— Begin Input —

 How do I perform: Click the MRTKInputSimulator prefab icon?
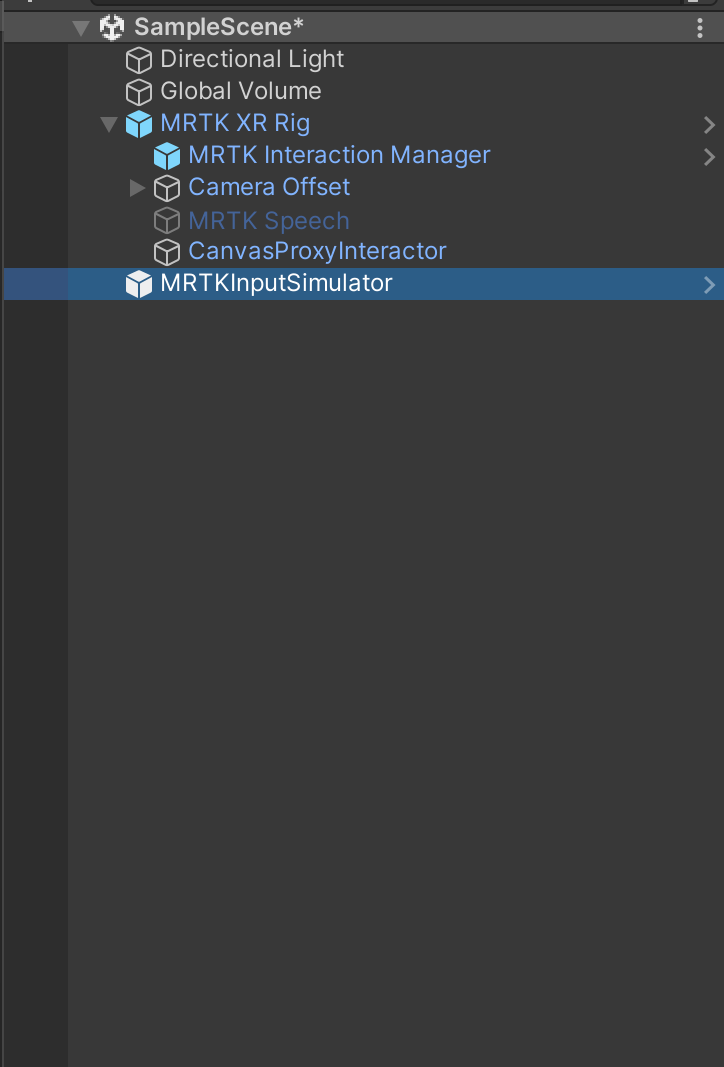pos(138,284)
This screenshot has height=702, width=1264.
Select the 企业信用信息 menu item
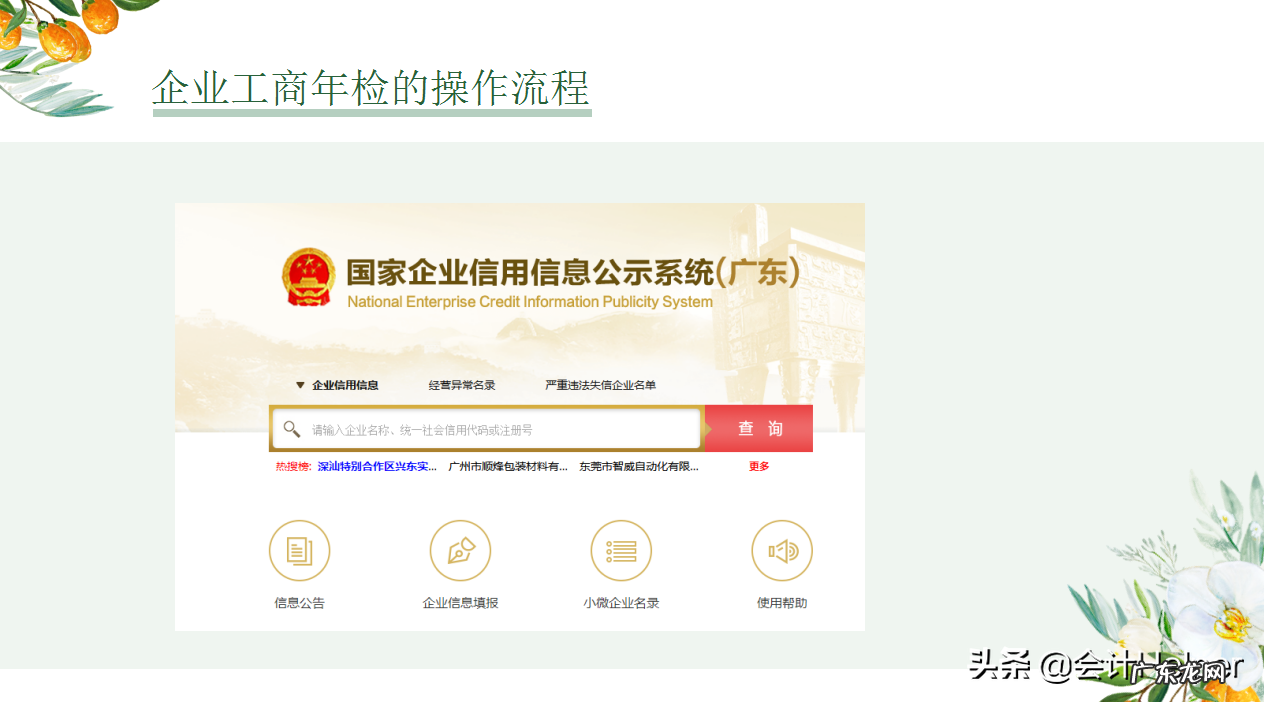click(347, 385)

— End Input —

### Instruction
Format the records from the line containing "This screenshot has height=702, width=1264." through the end of the records as a JSON list of strings, one string per line, skipping blank lines and leaving out the pictures.

### Exercise response
[
  "This screenshot has height=702, width=1264.",
  "Select the 企业信用信息 menu item",
  "click(347, 385)"
]